---------- Records shown

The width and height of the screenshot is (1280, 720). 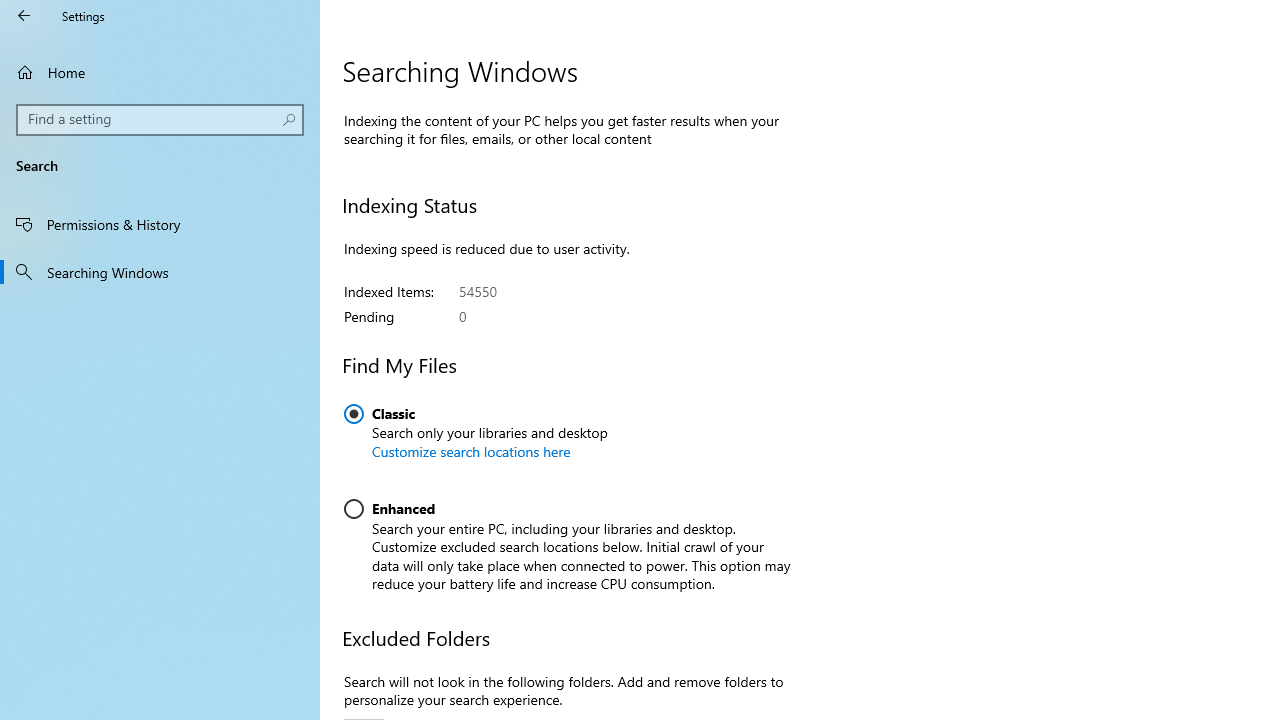 What do you see at coordinates (160, 119) in the screenshot?
I see `'Search box, Find a setting'` at bounding box center [160, 119].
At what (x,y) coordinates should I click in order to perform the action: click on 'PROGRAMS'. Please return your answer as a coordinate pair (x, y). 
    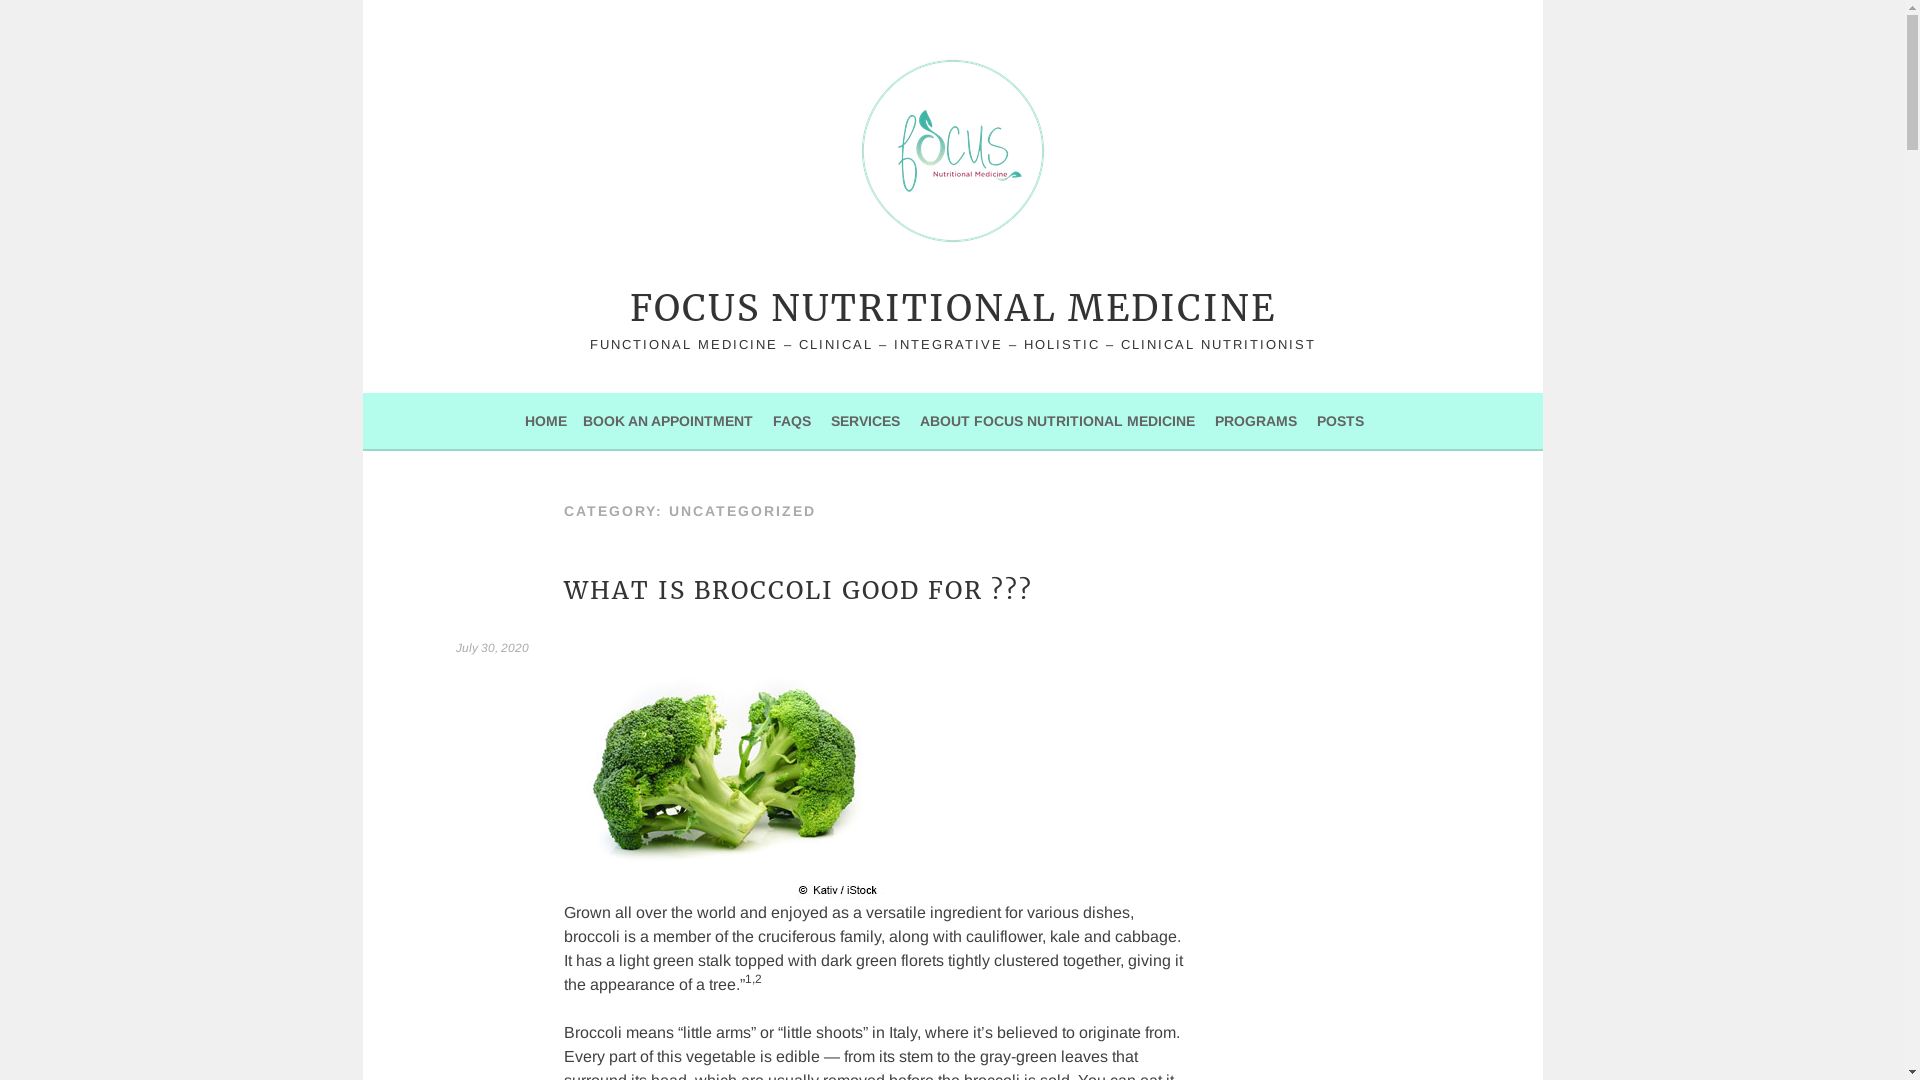
    Looking at the image, I should click on (1255, 419).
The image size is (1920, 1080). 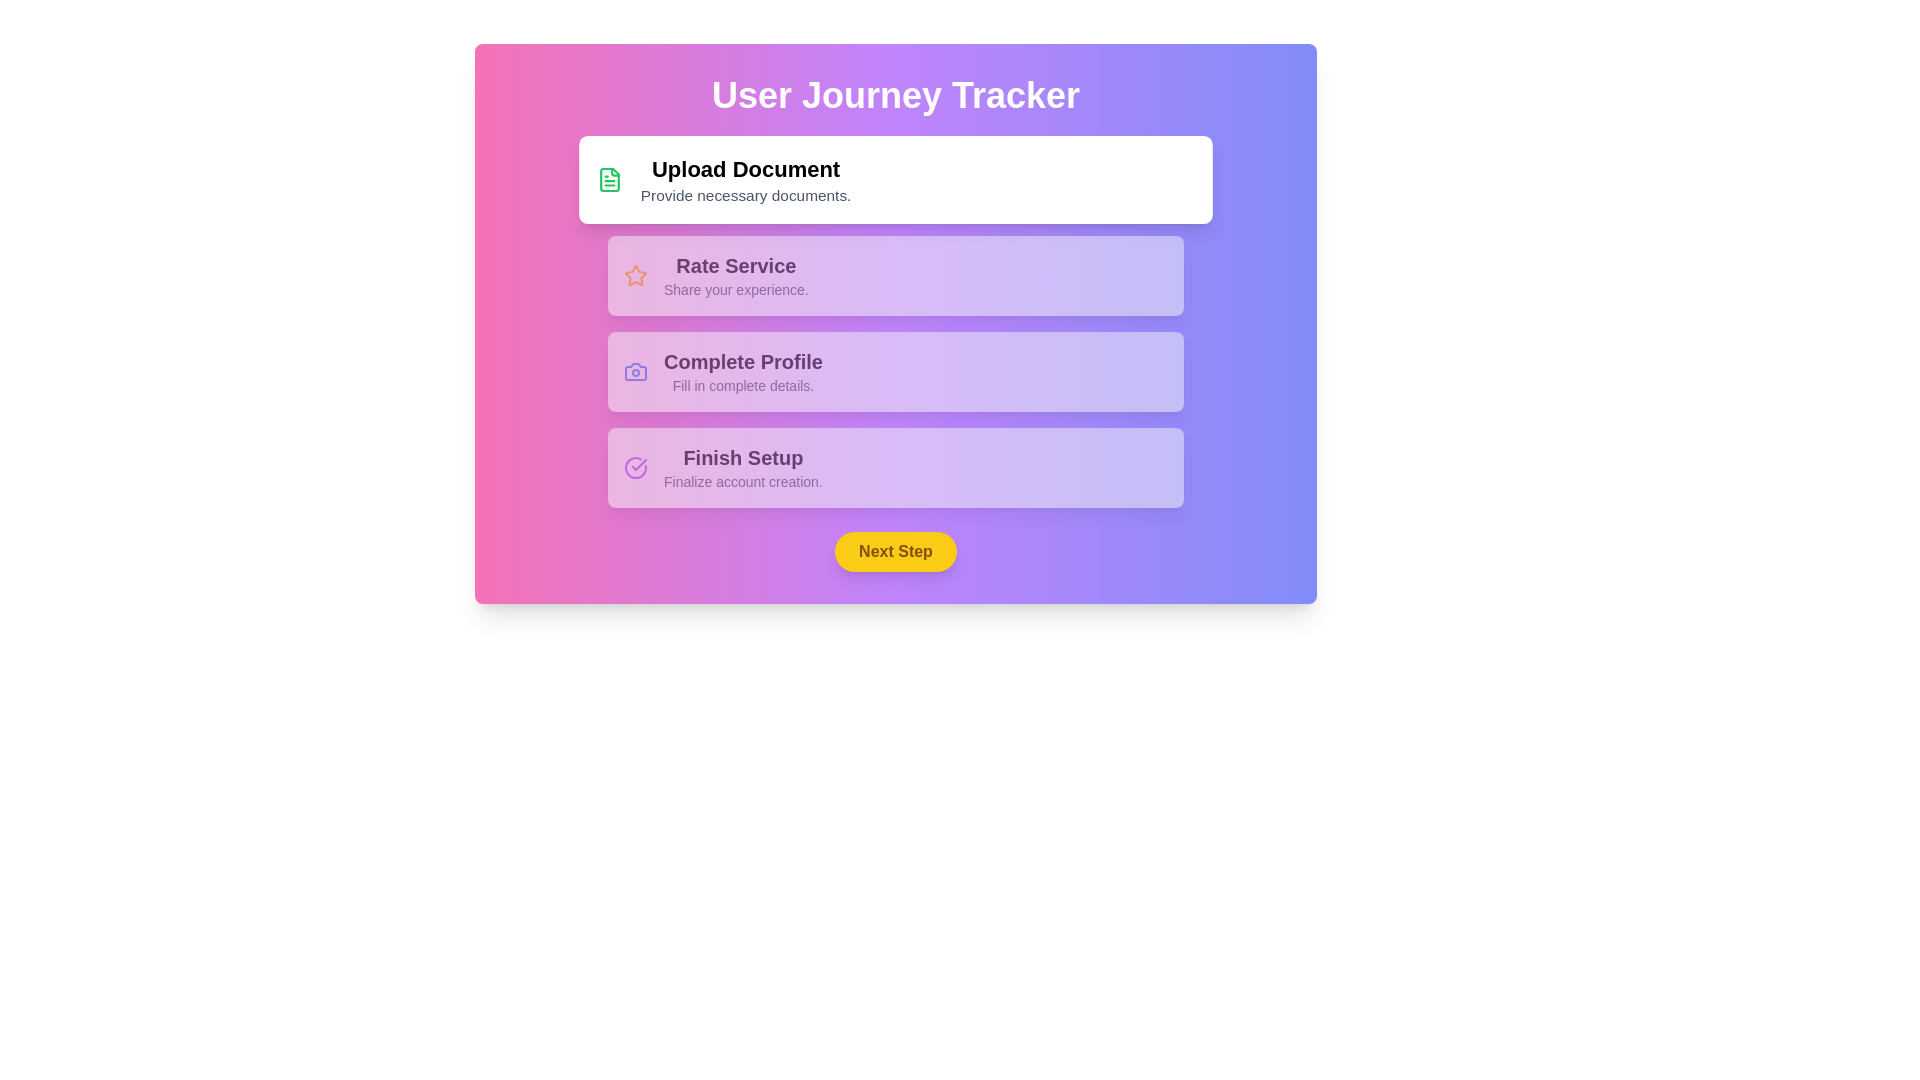 I want to click on the static text label reading 'Fill in complete details', which is positioned below the 'Complete Profile' heading and above the 'Next Step' button, so click(x=742, y=385).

--------------------

§ The task
In how many lines of the entries above does the word "should" appear? Reply with the number alone.

§ Solution
2